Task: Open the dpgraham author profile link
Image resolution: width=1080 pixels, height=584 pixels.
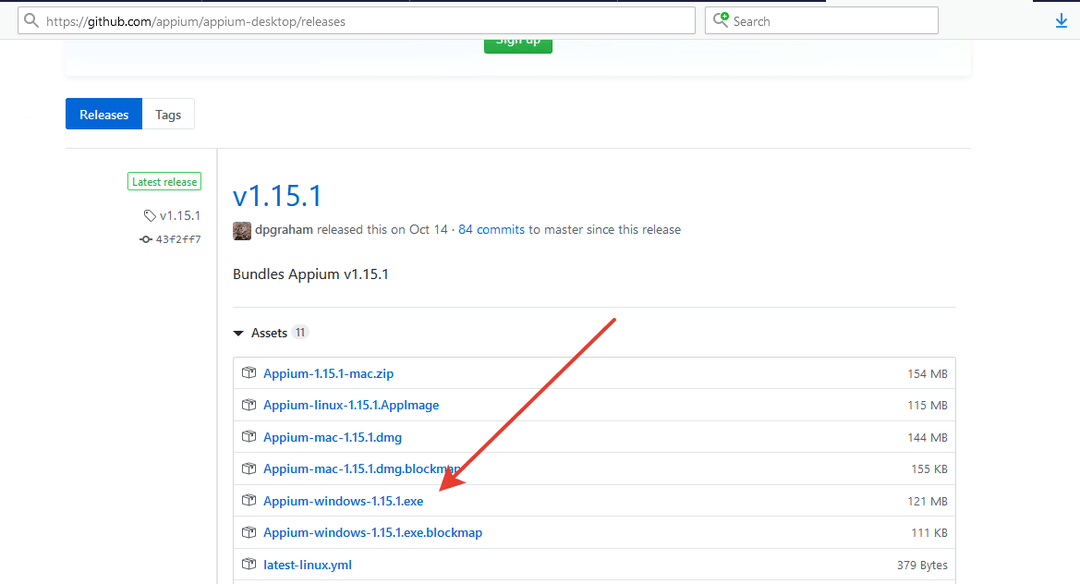Action: pos(284,230)
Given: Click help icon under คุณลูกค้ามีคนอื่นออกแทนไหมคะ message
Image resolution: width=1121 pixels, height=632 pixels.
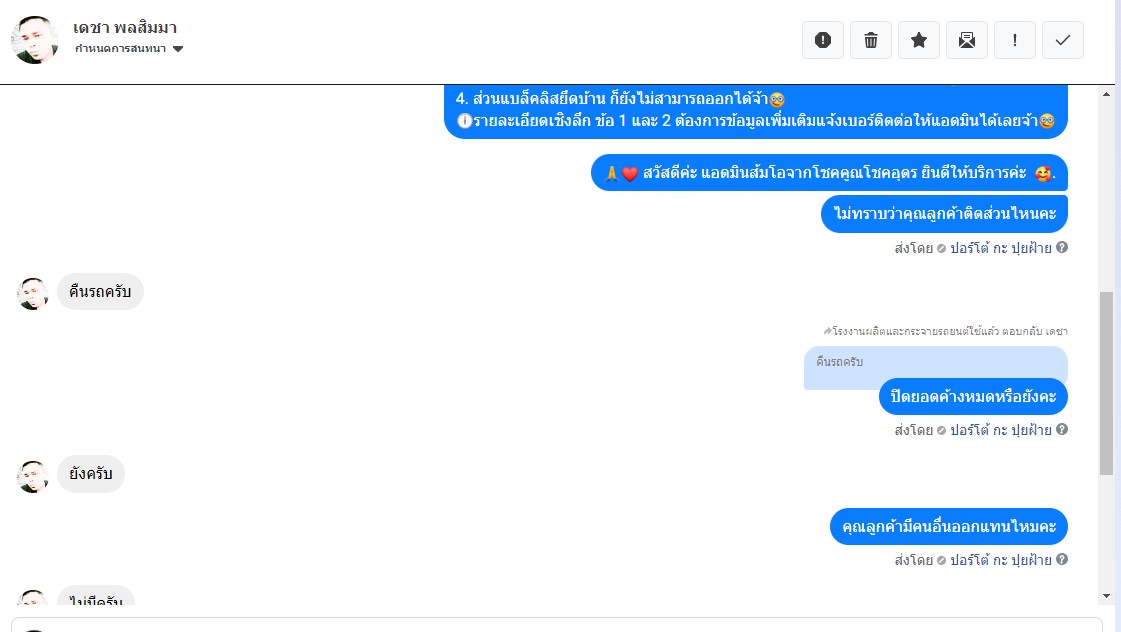Looking at the screenshot, I should click(1062, 559).
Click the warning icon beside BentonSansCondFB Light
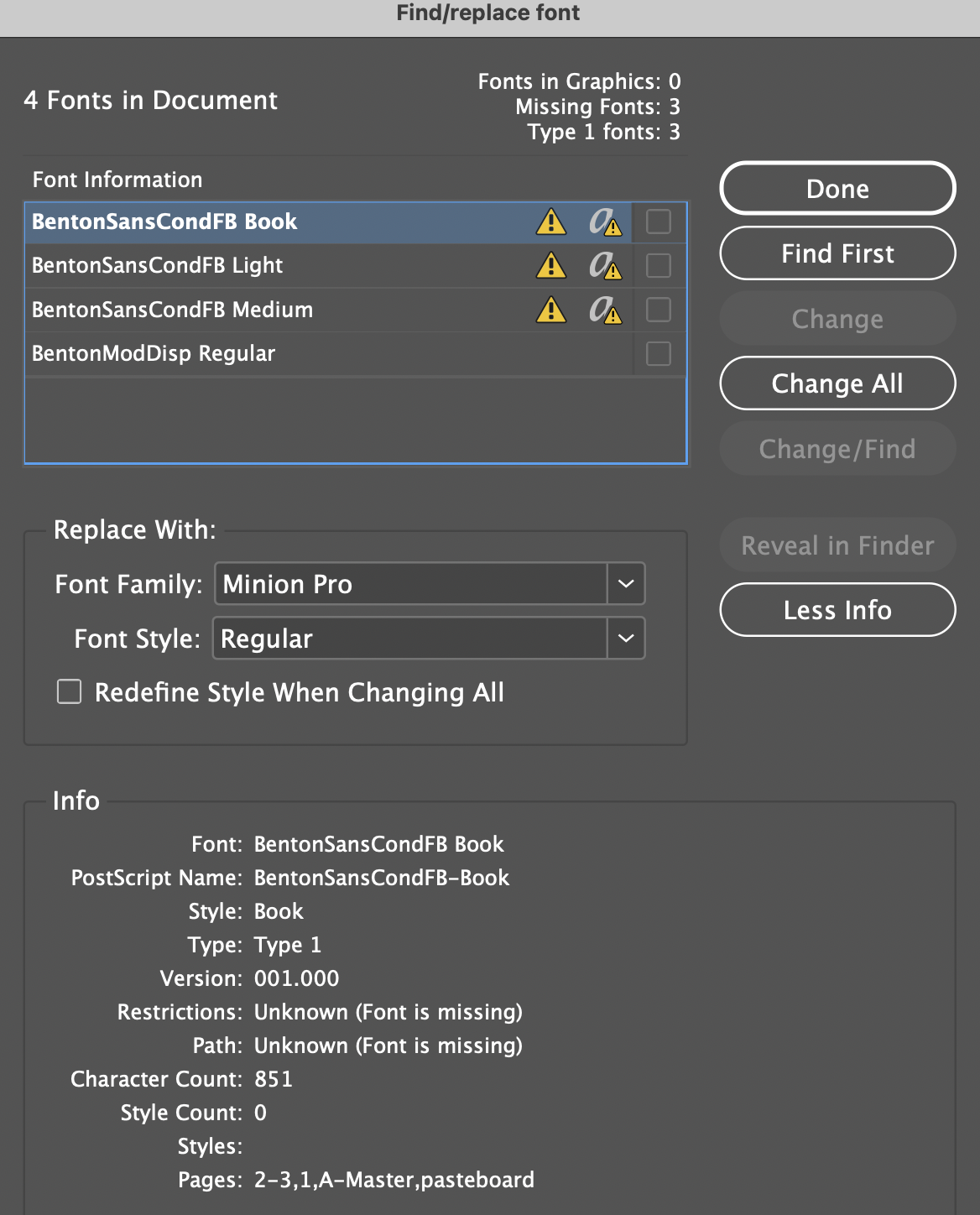The width and height of the screenshot is (980, 1215). (x=551, y=266)
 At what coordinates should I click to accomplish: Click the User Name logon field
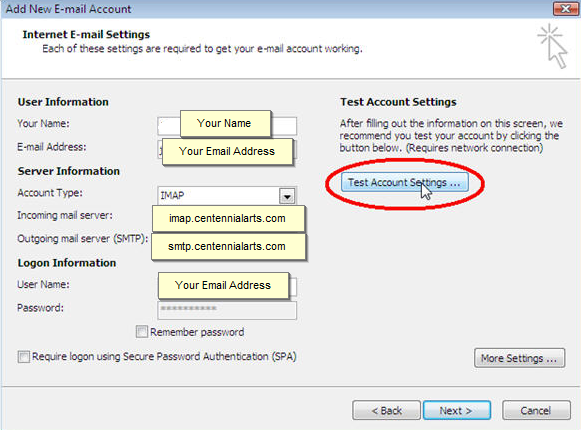coord(227,286)
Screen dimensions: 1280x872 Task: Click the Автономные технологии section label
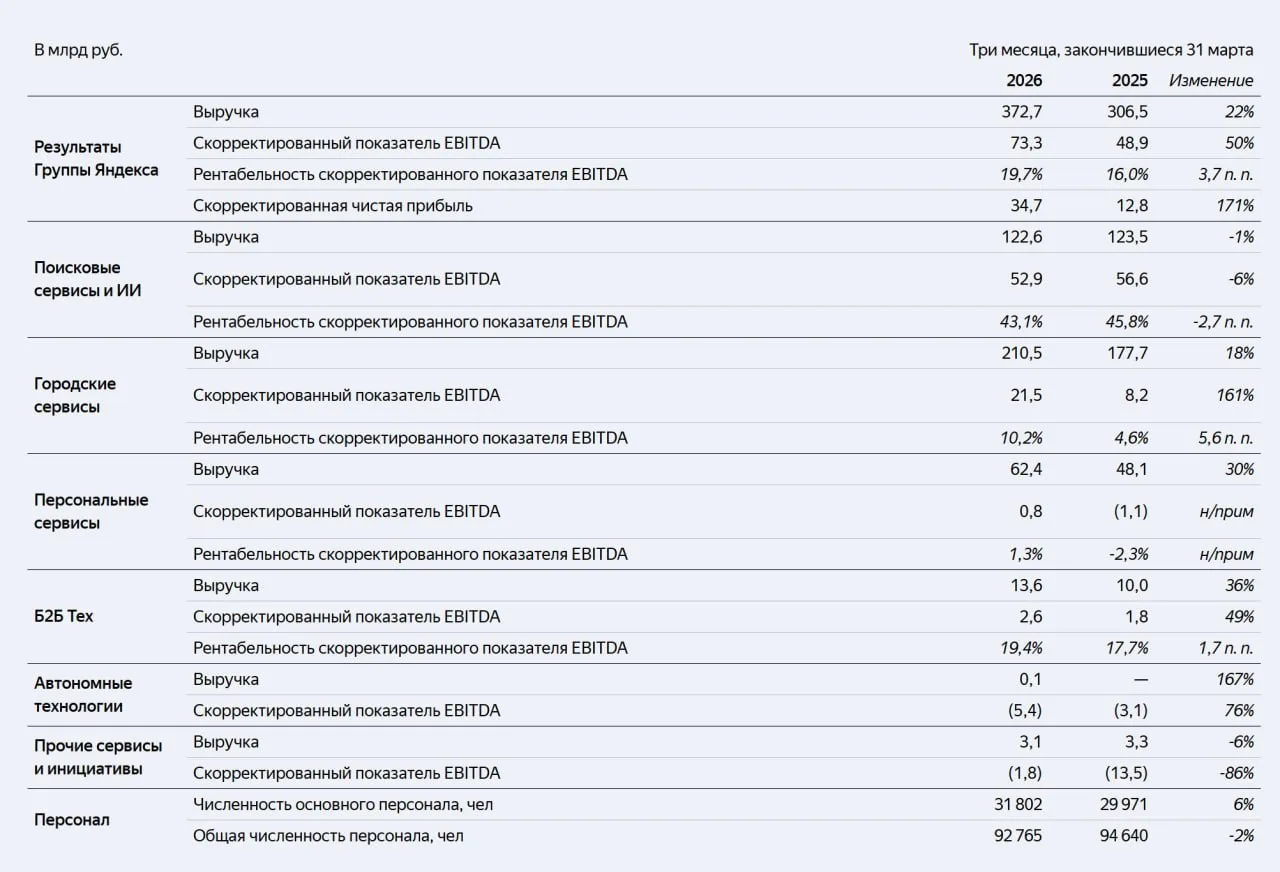point(83,694)
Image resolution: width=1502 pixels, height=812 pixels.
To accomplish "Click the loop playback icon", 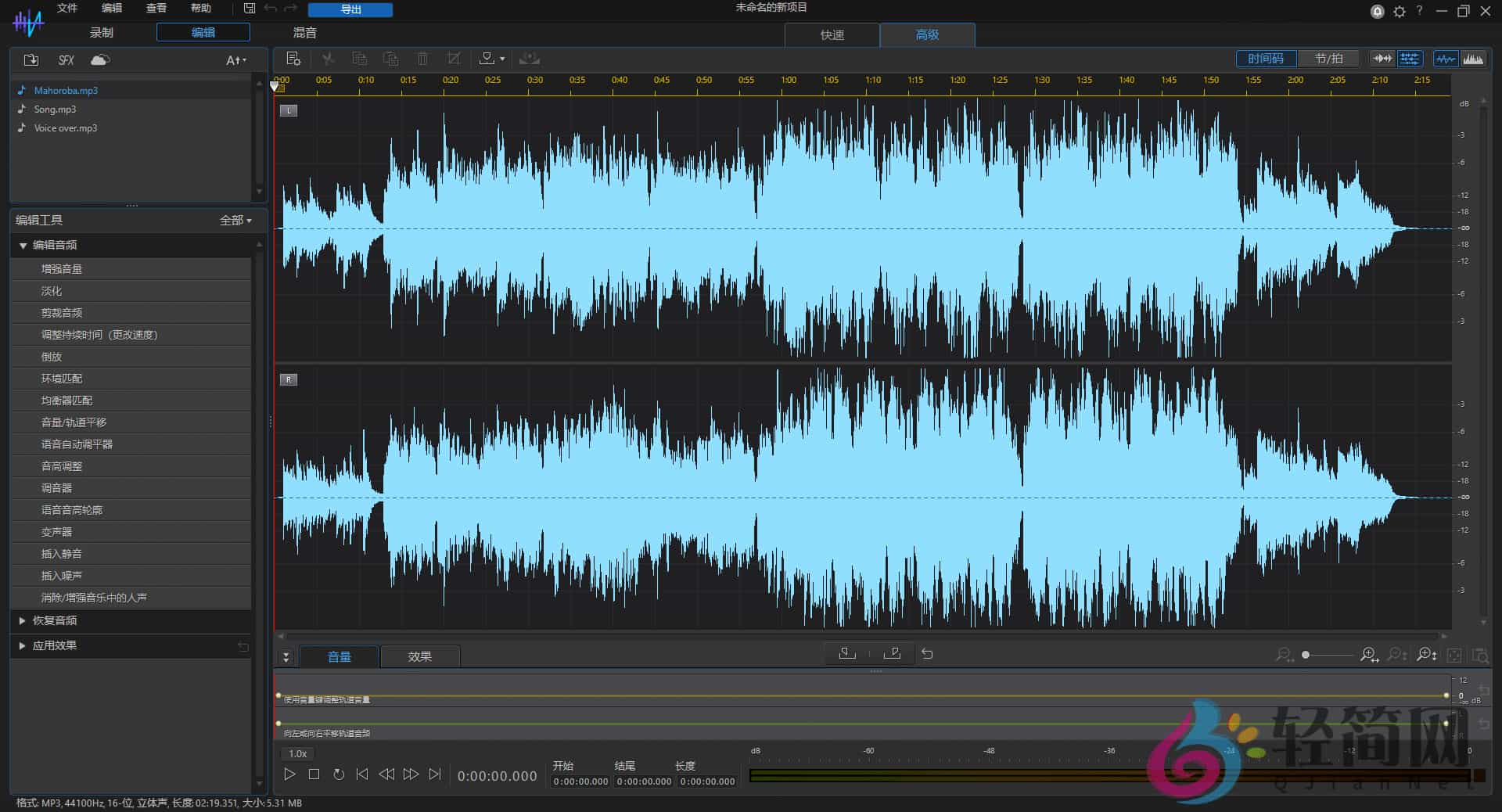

════════════════════

■ EXERCISE TASK
Please copy every one of the records above word for word, leaving the pictures out.

■ THE COMPLETED TASK
Task: Open the dpgraham author profile link
Image resolution: width=1080 pixels, height=584 pixels.
Action: pos(284,230)
Given: Click help icon under คุณลูกค้ามีคนอื่นออกแทนไหมคะ message
Image resolution: width=1121 pixels, height=632 pixels.
Looking at the screenshot, I should click(1062, 559).
Click the warning icon beside BentonSansCondFB Light
The width and height of the screenshot is (980, 1215). (x=551, y=266)
 At what coordinates should I click to accomplish: Click the User Name logon field
coord(227,286)
Screen dimensions: 1280x872 Task: Click the Автономные технологии section label
point(83,694)
Image resolution: width=1502 pixels, height=812 pixels.
To accomplish "Click the loop playback icon", 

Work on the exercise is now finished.